TASK REQUIREMENTS
Retype the data below without altering anything.

Stored data entries
+ + + +

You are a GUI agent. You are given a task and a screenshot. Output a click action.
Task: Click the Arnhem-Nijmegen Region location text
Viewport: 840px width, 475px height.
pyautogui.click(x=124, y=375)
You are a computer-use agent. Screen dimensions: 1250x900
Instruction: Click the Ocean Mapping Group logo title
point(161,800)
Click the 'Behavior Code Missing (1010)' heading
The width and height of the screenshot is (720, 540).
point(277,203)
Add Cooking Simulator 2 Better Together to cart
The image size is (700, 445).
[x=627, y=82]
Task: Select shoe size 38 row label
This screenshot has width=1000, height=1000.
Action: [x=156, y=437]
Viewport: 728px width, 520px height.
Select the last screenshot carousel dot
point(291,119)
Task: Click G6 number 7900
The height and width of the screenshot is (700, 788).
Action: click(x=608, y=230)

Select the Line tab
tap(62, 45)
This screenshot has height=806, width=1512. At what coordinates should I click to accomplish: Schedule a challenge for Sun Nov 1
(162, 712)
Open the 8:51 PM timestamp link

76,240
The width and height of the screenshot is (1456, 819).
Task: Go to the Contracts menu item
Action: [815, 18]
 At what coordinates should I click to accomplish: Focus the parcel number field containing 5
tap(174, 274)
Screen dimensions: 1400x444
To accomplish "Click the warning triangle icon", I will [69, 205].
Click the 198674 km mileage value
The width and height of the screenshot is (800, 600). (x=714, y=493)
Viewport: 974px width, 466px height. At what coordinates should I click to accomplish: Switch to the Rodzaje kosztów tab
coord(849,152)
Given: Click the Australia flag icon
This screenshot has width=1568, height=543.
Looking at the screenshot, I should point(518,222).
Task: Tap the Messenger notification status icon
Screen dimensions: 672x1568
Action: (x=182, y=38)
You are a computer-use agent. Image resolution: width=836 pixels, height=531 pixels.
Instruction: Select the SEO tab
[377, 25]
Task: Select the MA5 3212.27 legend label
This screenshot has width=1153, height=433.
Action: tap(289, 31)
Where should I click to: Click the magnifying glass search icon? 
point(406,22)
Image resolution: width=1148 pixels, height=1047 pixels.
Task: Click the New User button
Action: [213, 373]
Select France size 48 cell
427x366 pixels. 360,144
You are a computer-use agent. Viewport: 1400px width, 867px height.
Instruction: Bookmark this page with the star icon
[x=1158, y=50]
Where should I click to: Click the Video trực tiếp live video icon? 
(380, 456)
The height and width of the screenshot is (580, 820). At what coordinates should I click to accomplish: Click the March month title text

+ + + +

RESPONSE TO THE TASK
You are a GUI agent. You are given a task and a screenshot. Output a click action.
Task: Click the Arnhem-Nijmegen Region location text
Viewport: 840px width, 475px height.
pyautogui.click(x=124, y=375)
You are a computer-use agent. Screen dimensions: 1250x900
Instruction: Click the Ocean Mapping Group logo title
point(161,800)
Click the 'Behavior Code Missing (1010)' heading
The width and height of the screenshot is (720, 540).
point(277,203)
Add Cooking Simulator 2 Better Together to cart
The image size is (700, 445).
[x=627, y=82]
Task: Select shoe size 38 row label
This screenshot has width=1000, height=1000.
Action: [x=156, y=437]
Viewport: 728px width, 520px height.
Select the last screenshot carousel dot
point(291,119)
Task: Click G6 number 7900
The height and width of the screenshot is (700, 788).
Action: click(x=608, y=230)

Select the Line tab
tap(62, 45)
This screenshot has height=806, width=1512. At what coordinates should I click to accomplish: Schedule a challenge for Sun Nov 1
(162, 712)
Open the 8:51 PM timestamp link

76,240
The width and height of the screenshot is (1456, 819).
Task: Go to the Contracts menu item
Action: [815, 18]
 At what coordinates should I click to accomplish: Focus the parcel number field containing 5
tap(174, 274)
Screen dimensions: 1400x444
To accomplish "Click the warning triangle icon", I will [69, 205].
Click the 198674 km mileage value
The width and height of the screenshot is (800, 600). (x=714, y=493)
Viewport: 974px width, 466px height. At what coordinates should I click to accomplish: Switch to the Rodzaje kosztów tab
coord(849,152)
Given: Click the Australia flag icon
This screenshot has width=1568, height=543.
Looking at the screenshot, I should point(518,222).
Task: Tap the Messenger notification status icon
Screen dimensions: 672x1568
Action: (x=182, y=38)
You are a computer-use agent. Image resolution: width=836 pixels, height=531 pixels.
Instruction: Select the SEO tab
[377, 25]
Task: Select the MA5 3212.27 legend label
This screenshot has width=1153, height=433.
Action: tap(289, 31)
Where should I click to: Click the magnifying glass search icon? 
point(406,22)
Image resolution: width=1148 pixels, height=1047 pixels.
Task: Click the New User button
Action: [213, 373]
Select France size 48 cell
427x366 pixels. 360,144
You are a computer-use agent. Viewport: 1400px width, 867px height.
Instruction: Bookmark this page with the star icon
[x=1158, y=50]
Where should I click to: Click the Video trực tiếp live video icon? 
(380, 456)
The height and width of the screenshot is (580, 820). At what coordinates should I click to accomplish: Click the March month title text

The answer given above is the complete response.